— Exercise requirements —
Output the data word for word, dropping every image.

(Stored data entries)
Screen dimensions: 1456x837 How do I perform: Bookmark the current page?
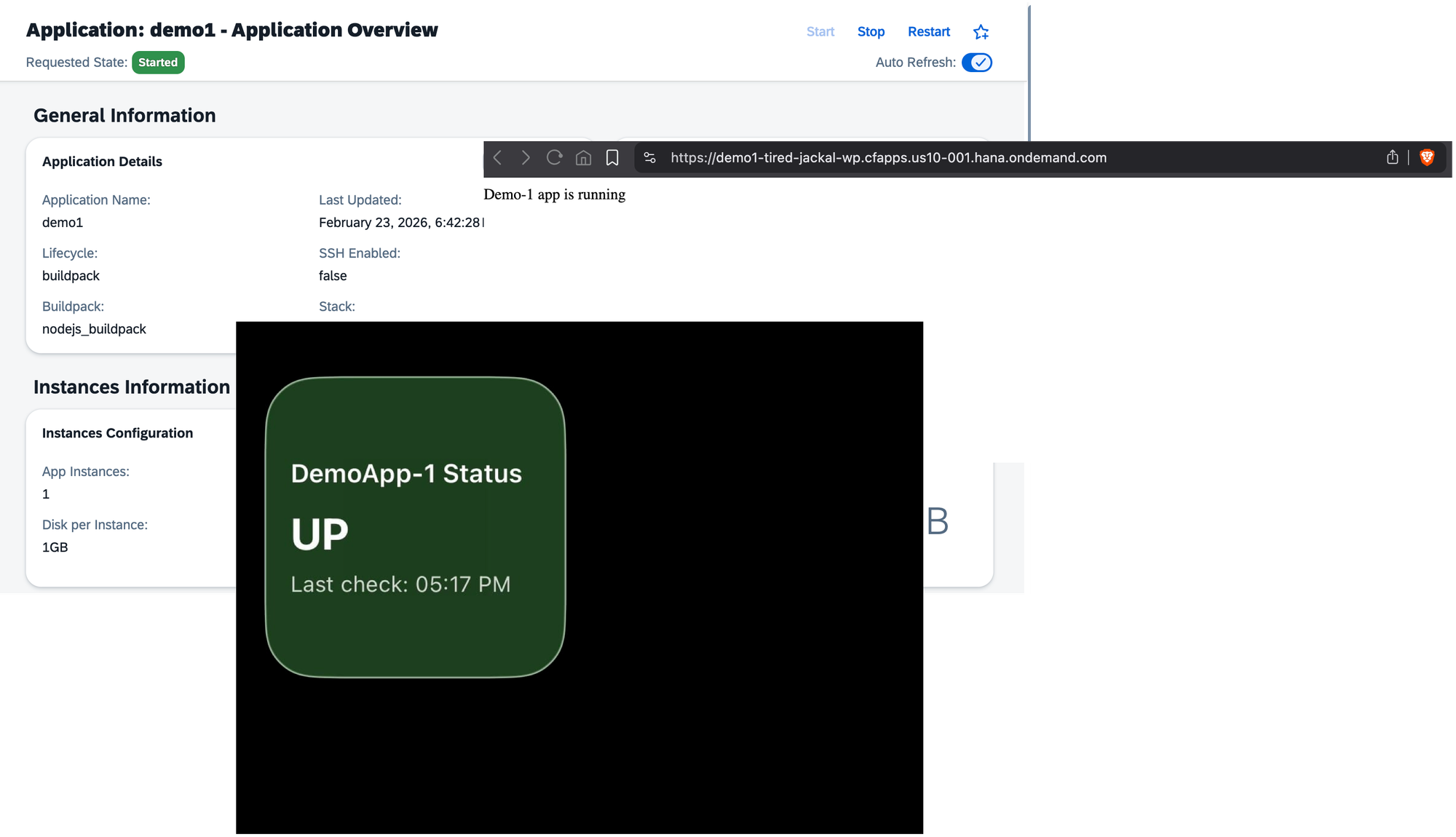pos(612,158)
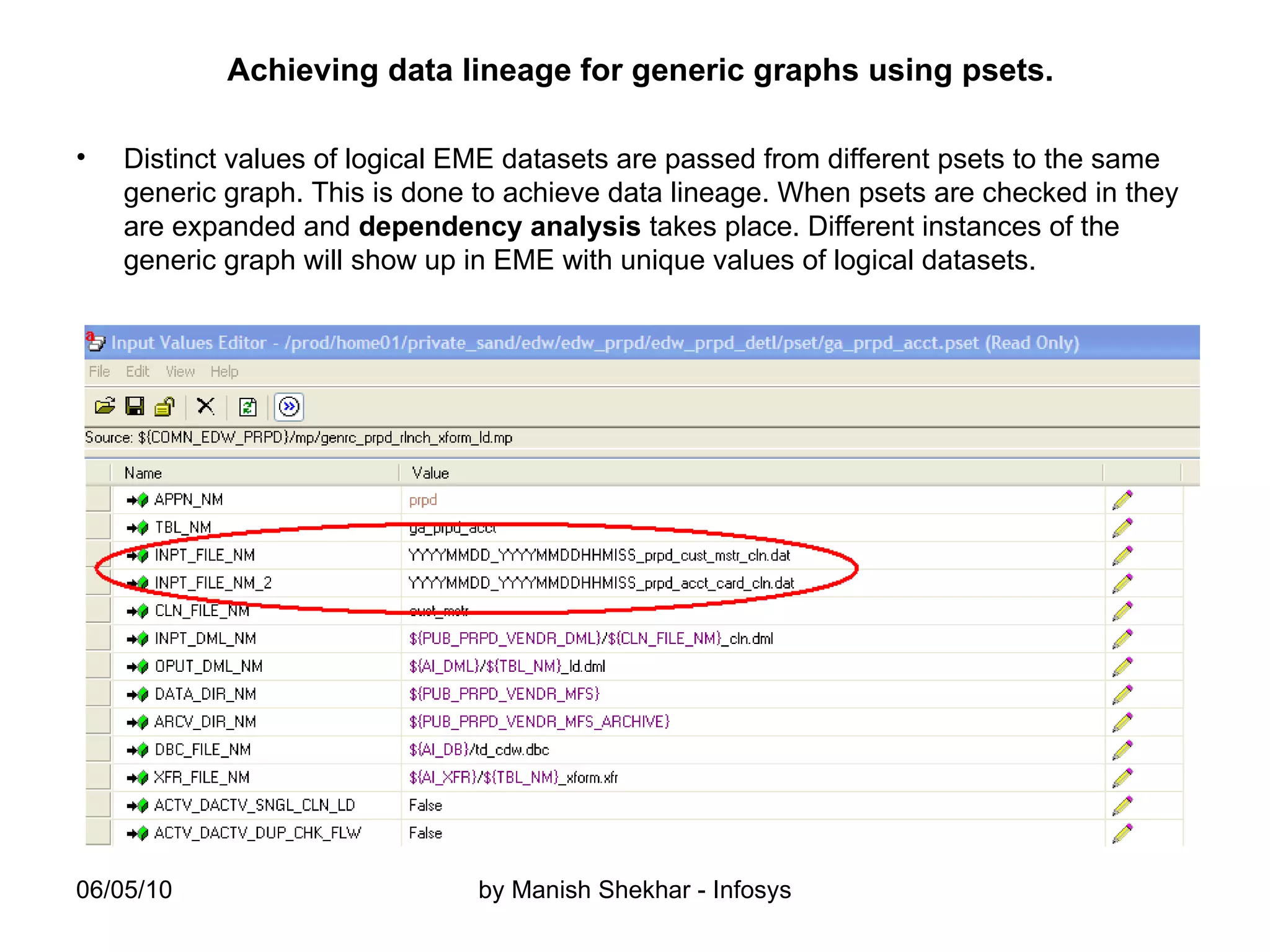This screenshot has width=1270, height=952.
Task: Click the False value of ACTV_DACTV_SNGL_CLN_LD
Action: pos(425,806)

— Written solution —
Screen dimensions: 1456x837 How do I perform: Bookmark the current page?
pos(612,158)
This screenshot has width=1270, height=952.
Task: Click the False value of ACTV_DACTV_SNGL_CLN_LD
Action: pos(425,806)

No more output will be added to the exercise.